You are viewing a plain text version of this content. The canonical link for it is here.
Posted to user@spark.apache.org by Mohamed Nadjib Mami <ma...@iai.uni-bonn.de> on 2016/11/14 10:03:37 UTC

SparkSQL: intra-SparkSQL-application table registration

Hello,

I've asked the following question [1] on Stackoverflow but didn't get an 
answer, yet. I use now this channel to give it more visibility, and 
hopefully find someone who can help.

"*Context.* I have tens of SQL queries stored in separate files. For 
benchmarking purposes, I created an application that iterates through 
each of those query files and passes it to a standalone Spark 
application. This latter /first/ parses the query, extracts the used 
tables, registers them (using: registerTempTable() in Spark < 2 and 
createOrReplaceTempView() in Spark 2), and executes effectively the 
query (spark.sql()).

*Challenge.* Since registering the tables can sometimes be time 
consuming, I would like to register the tables only once when they are 
first used, and keep that in form of metadata that can readily be used 
in the subsequent queries without the need to re-register the tables 
again. It's a sort of intra-job caching but not any of the caching Spark 
offers (table caching), as far as I know.

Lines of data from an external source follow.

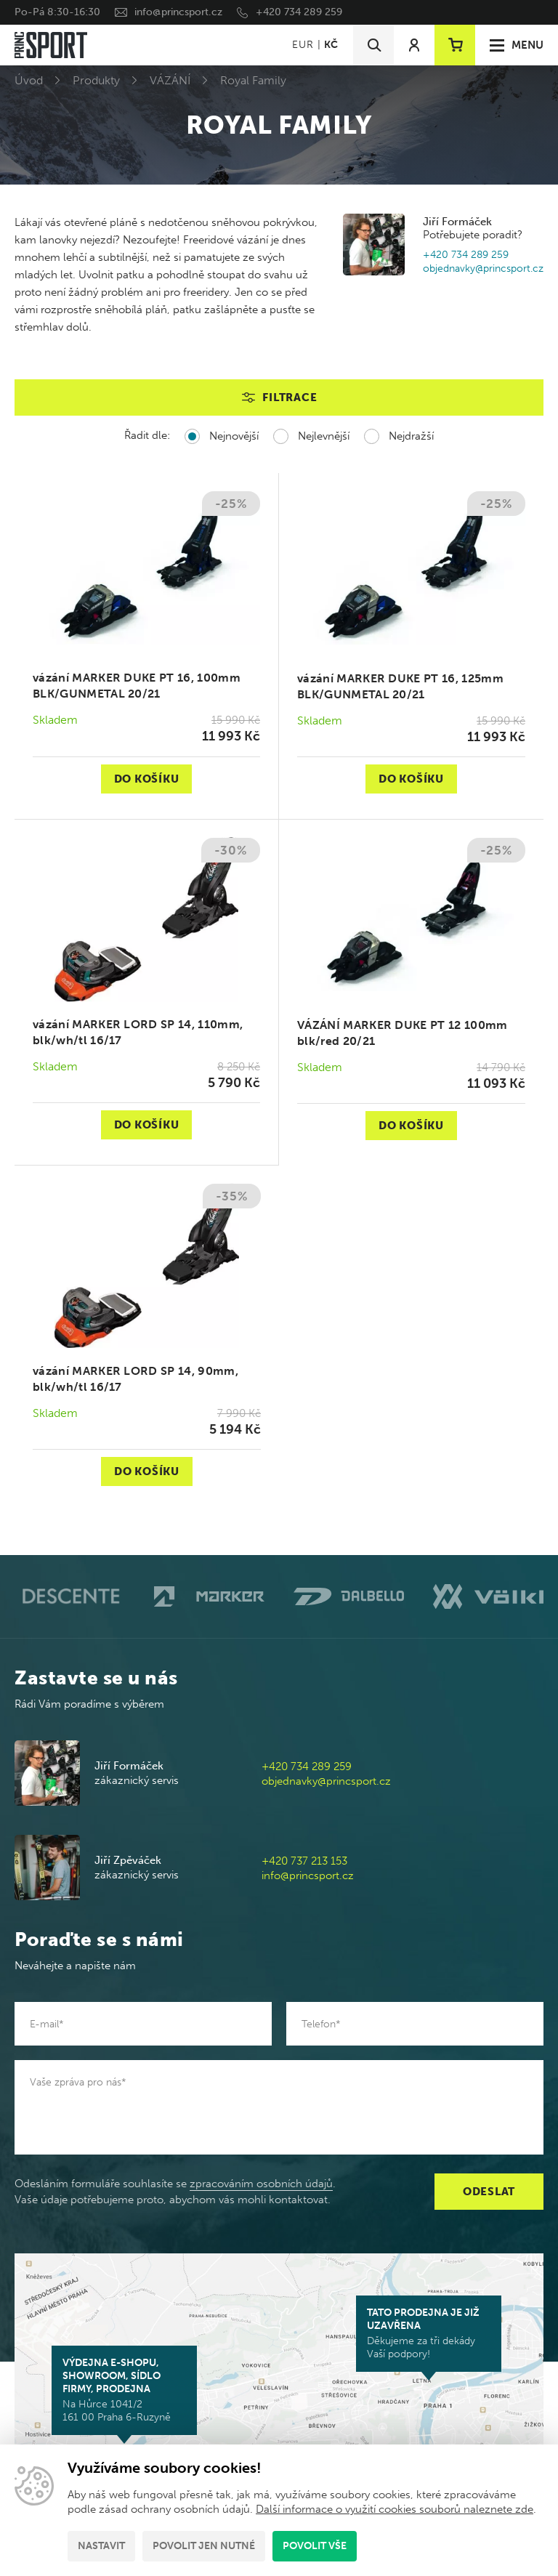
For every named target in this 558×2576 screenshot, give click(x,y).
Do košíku (146, 779)
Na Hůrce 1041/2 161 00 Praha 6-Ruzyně (124, 2390)
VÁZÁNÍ (170, 80)
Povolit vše (315, 2546)
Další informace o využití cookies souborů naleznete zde (394, 2509)
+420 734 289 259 (299, 12)
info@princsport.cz (178, 12)
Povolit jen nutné (204, 2546)
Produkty (96, 80)
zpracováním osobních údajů (261, 2183)
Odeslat (489, 2191)
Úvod (29, 80)
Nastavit (101, 2546)
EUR (302, 45)
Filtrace (289, 397)
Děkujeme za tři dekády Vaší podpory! (428, 2333)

Is that possible? if not can anyone suggest another approach to 
accomplish the same goal (i.e., iterating through separate query files 
and run a querying Spark application without registering the tables that 
have already been registered before)."

[1]: 
http://stackoverflow.com/questions/40549924/sparksql-intra-sparksql-application-table-registration

Cheers,
Mohamed